Año 1977, Jaén. Ese niño que ejerce de profeta en la hornacina de la pared, soy yo. Tenía 12 años y los chicos que imploran bajo mis pies, son mis compañeros del colegio.
Nunca he sabido de la existencia de la primera foto y cualquier recuerdo de lo ocurrido ese día de la hornacina en la pared estaba totalmente borrado de mi memoria. De la ceremonia de crucifixión si que guardaba un vago recuerdo pero, tan vago, que siempre he dudado de su realidad. Ha sido gracias a uno de esos compañeros del colegio que ha tenido la buena idea de subir las fotos a Facebook, que he podido recuperar estos momentos perdidos desde la adolescencia. Pero vamos al grano. Las siguientes dos fotografías están tomadas 30 años después. Resulta desconcertante la increíble similitud en el contenido de estas imágenes con las dos anteriores. La improvisada elección del hueco en la pared, de dimensiones y altura desde el suelo similares a la hornacina de la foto de 1977 en la primera toma, y la firme decisión de quererme inmortalizar con los los brazos en cruz en la segunda, tal cual sucediera en el patio del colegio cuando era un niño, me hace pensar que ambas atípicas y extravagantes actitudes no han sido fruto de la casualidad.

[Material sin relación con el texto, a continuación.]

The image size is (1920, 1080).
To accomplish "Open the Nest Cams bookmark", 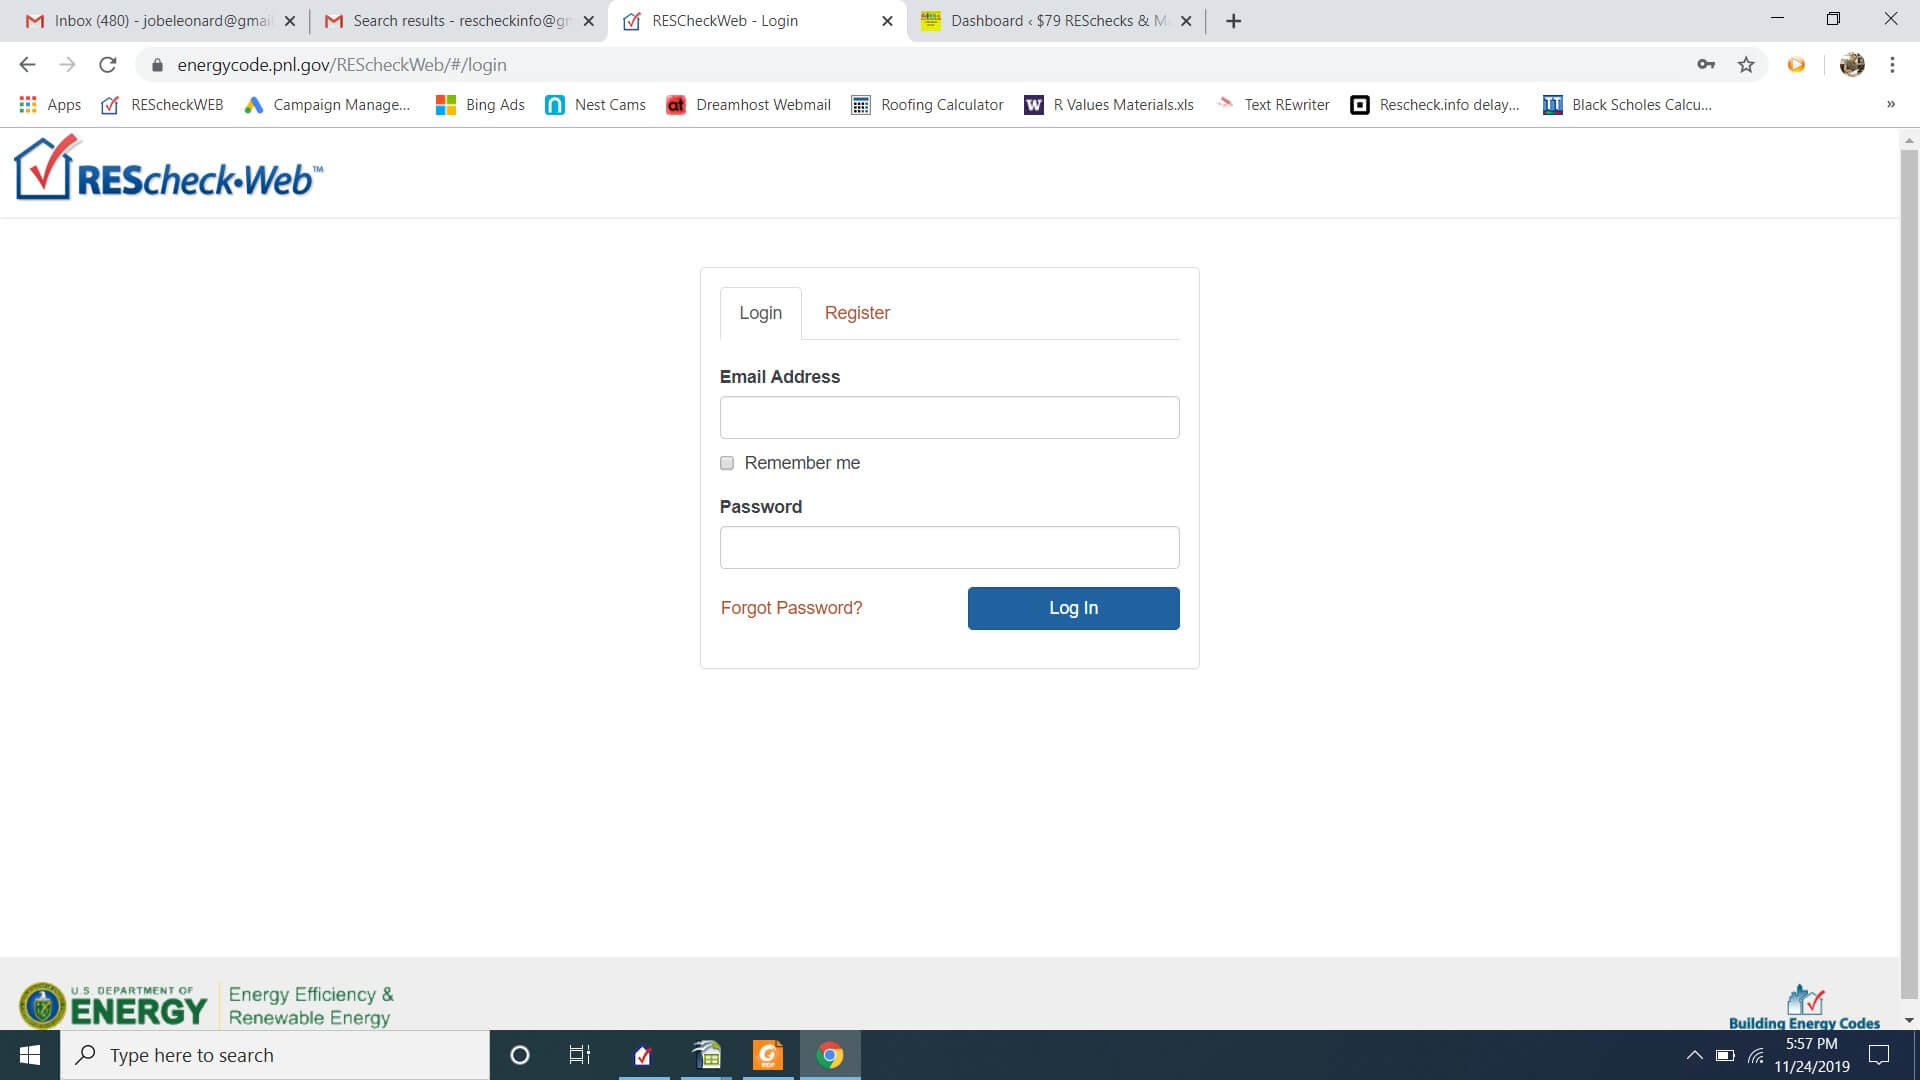I will [x=595, y=105].
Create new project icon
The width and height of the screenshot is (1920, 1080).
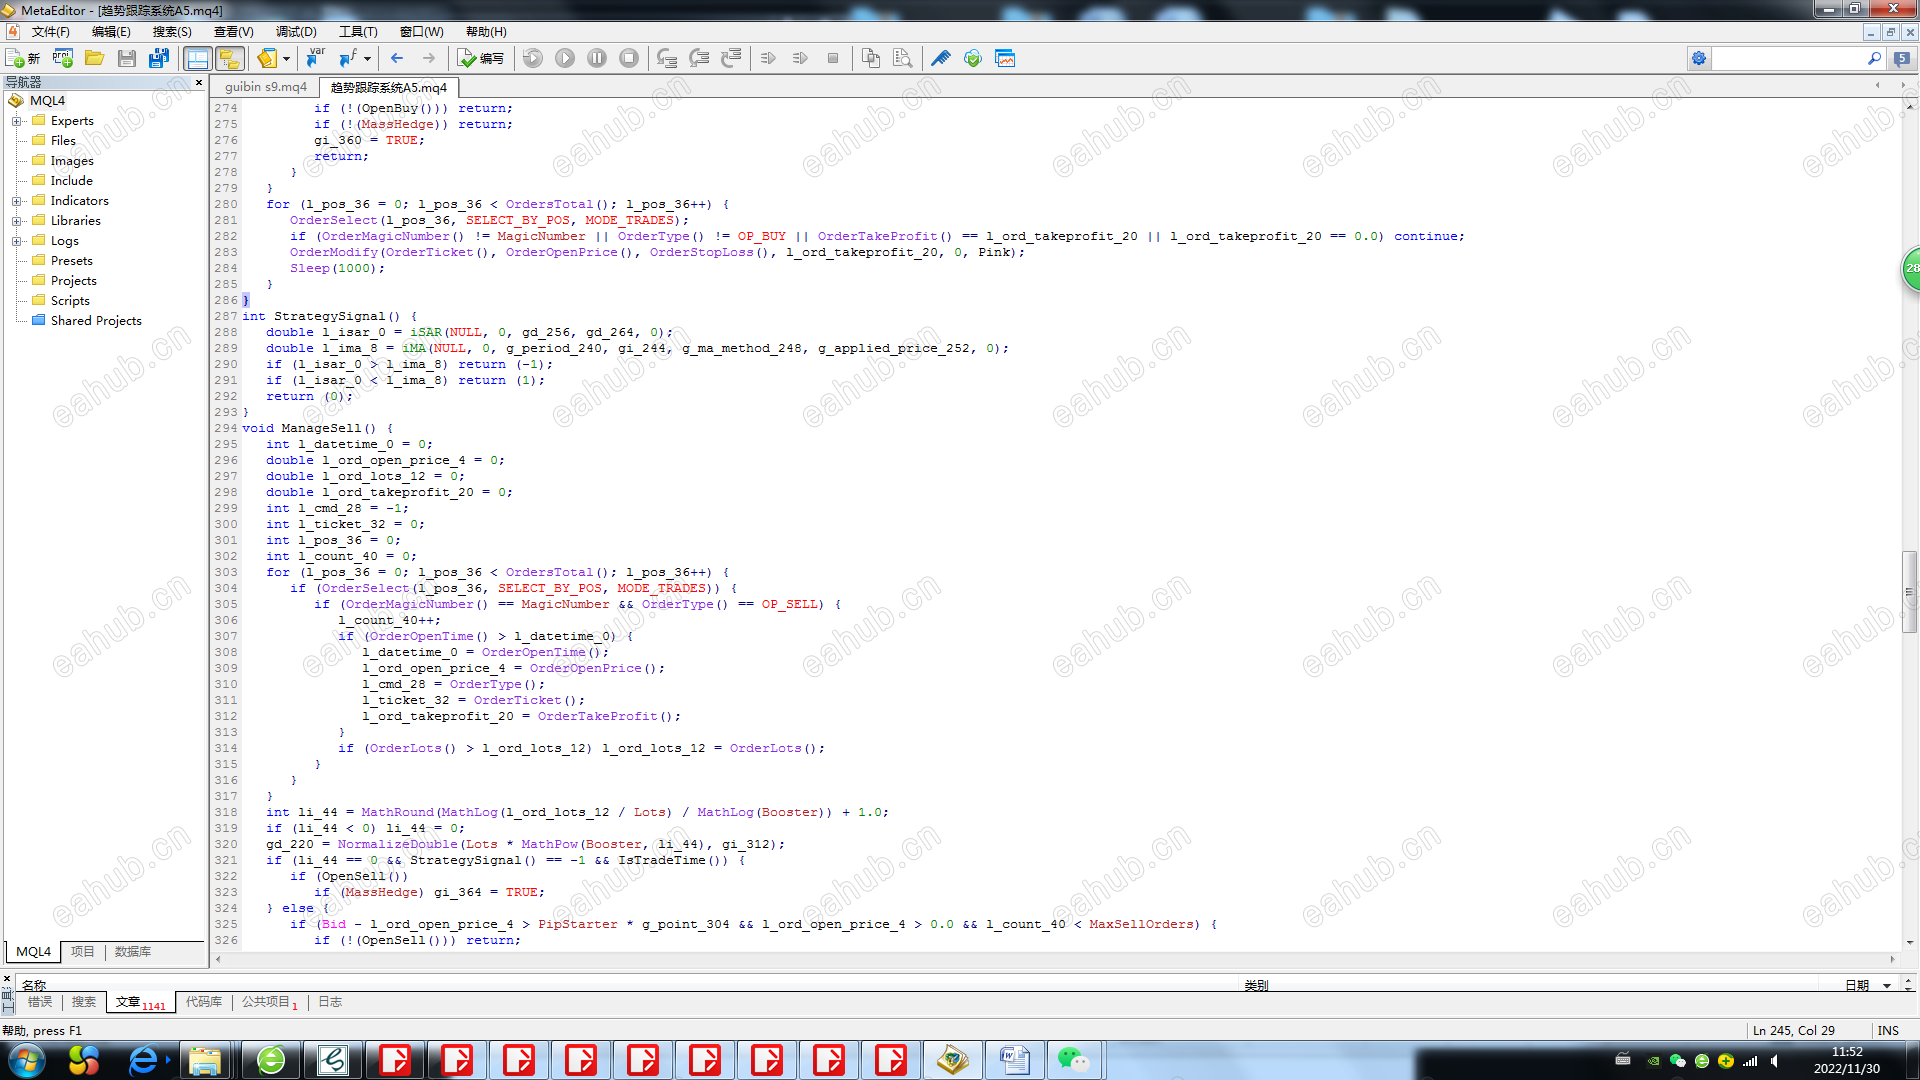point(62,58)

Reflexiono sobre la hipótesis de que sendos posados fueron imaginados en mi mente de manera inconsciente debido a la posible asociación interna entre mi memoria profunda y mi estado de conciencia natural. Creo que, sin saberlo, todos guardamos en nuestro cerebro información muy lejana en el tiempo, información que, seguramente, en su momento fue retenida en nuestra memoria porque era importante para nosotros. (A un niño no lo crucifican todos los días). Luego, sin embargo, diversos factores puramente biológicos intervienen en la reordenación de esa información hacia capas muy profundas de nuestro pensamiento. No me cabe otra explicación. ¿Por qué iba a yo a querer meterme en una hornacina o hacerme el crucificado, y para más INRI, hacer ambas cosas en el mismo día?